Le thème de la solitude est abandonné de façon progressive ; pour ne pas tirer le film en longueur
et lui redonner du rythme, des nombreux flash-backs viennent relater les premiers moments de l’infection, la fuite de Neville et de sa famille, l’isolation de Manhattan… En refusant de relever le challenge, à savoir se concentrer sur la délicate condition de survivant qui fait du professeur Neville une légende, pour y préférer les ressorts habituels du survival-horror,
Je suis une légende perd un peu de son intérêt premier pour se couler partiellement dans un genre déjà revisité.

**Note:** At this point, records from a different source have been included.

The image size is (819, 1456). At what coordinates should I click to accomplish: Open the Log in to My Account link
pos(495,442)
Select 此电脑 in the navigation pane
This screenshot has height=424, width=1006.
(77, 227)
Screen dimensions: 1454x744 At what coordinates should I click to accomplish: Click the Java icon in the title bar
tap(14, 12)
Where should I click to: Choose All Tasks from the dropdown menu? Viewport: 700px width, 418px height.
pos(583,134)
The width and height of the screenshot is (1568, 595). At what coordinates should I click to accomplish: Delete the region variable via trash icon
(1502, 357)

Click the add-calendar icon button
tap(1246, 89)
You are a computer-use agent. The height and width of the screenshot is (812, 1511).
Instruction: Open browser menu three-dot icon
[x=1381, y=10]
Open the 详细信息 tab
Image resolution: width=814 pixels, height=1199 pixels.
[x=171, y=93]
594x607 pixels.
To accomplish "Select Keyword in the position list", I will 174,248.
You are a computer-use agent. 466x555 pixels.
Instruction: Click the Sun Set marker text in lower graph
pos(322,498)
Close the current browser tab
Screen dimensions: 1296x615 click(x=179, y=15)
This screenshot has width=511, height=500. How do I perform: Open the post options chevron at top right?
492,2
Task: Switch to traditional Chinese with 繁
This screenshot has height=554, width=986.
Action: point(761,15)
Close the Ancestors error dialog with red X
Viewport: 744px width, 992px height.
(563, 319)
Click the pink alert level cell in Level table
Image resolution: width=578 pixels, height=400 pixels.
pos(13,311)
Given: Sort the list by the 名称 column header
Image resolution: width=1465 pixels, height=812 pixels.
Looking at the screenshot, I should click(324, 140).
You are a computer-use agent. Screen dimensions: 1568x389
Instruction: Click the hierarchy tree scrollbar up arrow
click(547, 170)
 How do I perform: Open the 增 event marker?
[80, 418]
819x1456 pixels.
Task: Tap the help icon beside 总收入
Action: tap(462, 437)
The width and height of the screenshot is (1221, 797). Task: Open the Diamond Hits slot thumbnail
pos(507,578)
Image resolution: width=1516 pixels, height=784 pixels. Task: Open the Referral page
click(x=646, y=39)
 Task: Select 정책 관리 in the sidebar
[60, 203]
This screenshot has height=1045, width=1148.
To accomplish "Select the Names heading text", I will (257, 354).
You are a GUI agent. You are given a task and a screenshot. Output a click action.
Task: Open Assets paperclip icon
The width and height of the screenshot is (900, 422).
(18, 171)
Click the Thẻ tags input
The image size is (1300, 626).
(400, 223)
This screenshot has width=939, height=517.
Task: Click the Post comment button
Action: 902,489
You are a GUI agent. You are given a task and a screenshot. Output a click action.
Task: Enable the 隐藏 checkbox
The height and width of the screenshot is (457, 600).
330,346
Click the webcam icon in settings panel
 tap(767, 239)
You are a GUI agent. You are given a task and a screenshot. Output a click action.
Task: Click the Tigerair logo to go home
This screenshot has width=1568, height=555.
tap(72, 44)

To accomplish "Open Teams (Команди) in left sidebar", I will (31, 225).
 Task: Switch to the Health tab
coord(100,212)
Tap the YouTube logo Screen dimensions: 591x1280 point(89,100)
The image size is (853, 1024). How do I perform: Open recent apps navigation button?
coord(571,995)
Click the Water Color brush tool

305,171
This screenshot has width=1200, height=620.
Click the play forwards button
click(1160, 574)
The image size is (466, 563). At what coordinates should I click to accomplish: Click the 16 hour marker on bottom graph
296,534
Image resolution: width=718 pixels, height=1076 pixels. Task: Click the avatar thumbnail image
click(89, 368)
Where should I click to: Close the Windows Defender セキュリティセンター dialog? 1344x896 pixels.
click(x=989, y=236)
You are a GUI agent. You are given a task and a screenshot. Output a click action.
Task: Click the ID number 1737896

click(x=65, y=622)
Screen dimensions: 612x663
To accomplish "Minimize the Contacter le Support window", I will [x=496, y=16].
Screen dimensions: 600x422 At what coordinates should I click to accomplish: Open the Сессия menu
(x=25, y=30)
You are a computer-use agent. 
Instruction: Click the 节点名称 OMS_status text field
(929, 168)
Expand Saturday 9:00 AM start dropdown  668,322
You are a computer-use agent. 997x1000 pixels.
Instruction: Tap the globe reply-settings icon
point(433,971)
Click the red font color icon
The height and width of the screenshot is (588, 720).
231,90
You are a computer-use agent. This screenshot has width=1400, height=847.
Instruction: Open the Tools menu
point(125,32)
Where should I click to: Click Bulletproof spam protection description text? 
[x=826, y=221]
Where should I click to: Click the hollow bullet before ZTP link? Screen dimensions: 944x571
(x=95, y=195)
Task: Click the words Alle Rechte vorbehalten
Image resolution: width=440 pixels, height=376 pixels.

En somme le film est un peu déconcertant : Will Smith porte quasiment seul tout le poids du scénario et y réussit dans la mesure où, sans se départir de l’humour auquel est généralement associé son talent d’acteur, il sait exprimer la
tension qui habite son personnage, son combat intérieur, aussi important que sa lutte contre les hordes de zombies lancés sur ses pas. Or, comme pour masquer cette tension qui pourrait être lassante, ont été greffés sans beaucoup de réussite des éléments cinématographiques plus conventionnels (et donc plus vendeurs…), de sorte que le film ne se démarque pas aussi bien des superproductions récentes sur le thème de l’extinction de l’humanité.


 

Peinture de la solitude comme calvaire sans fond pour l’être humain,
le livre original de Richard Matheson est un récit tourmenté, pessimiste et troublant. Scientifique et rationaliste convaincu, le professeur Neville est persuadé que la seule solution pour contrer la pandémie qui frappe l’humanité est de découvrir un vaccin. D’où ses expériences, son planning rigoureux et sa volonté inébranlable de ne pas quitter cette ville grouillante de monstres, puisque c’est de là, comme le savant le répète à plusieurs reprises, qu’est partie l’infection.

Plus troublant cependant est son incrédulité viscérale et son athéisme, qui refuse toute existence d’un Dieu qui pourrait d’une quelconque manière intervenir dans la catastrophe – et dans son issue. Je suis une légende joue sur les
peurs de l’être humain, la solitude, la perte de la famille, les menaces pesant sur la terre et dont les hommes sont eux-mêmes responsables… Toutefois les chemins vers lesquels l’homme se tourne en pareille situation sont évoqués de manière caricaturale : d’un côté un rationalisme forcené qui semble avoir été privilégié ; de l’autre la référence à Dieu, qui, mal expliquée, a des allures de préchi-précha mystique, ce qui est du plus grand dommage. Et ce n’est pas la fin bâclée qui réconciliera le spectateur avec l’idée de providence (il suffit de voir à ce sujet les commentaires de la presse et des spectateurs)…

*Citations tirées des notes de production.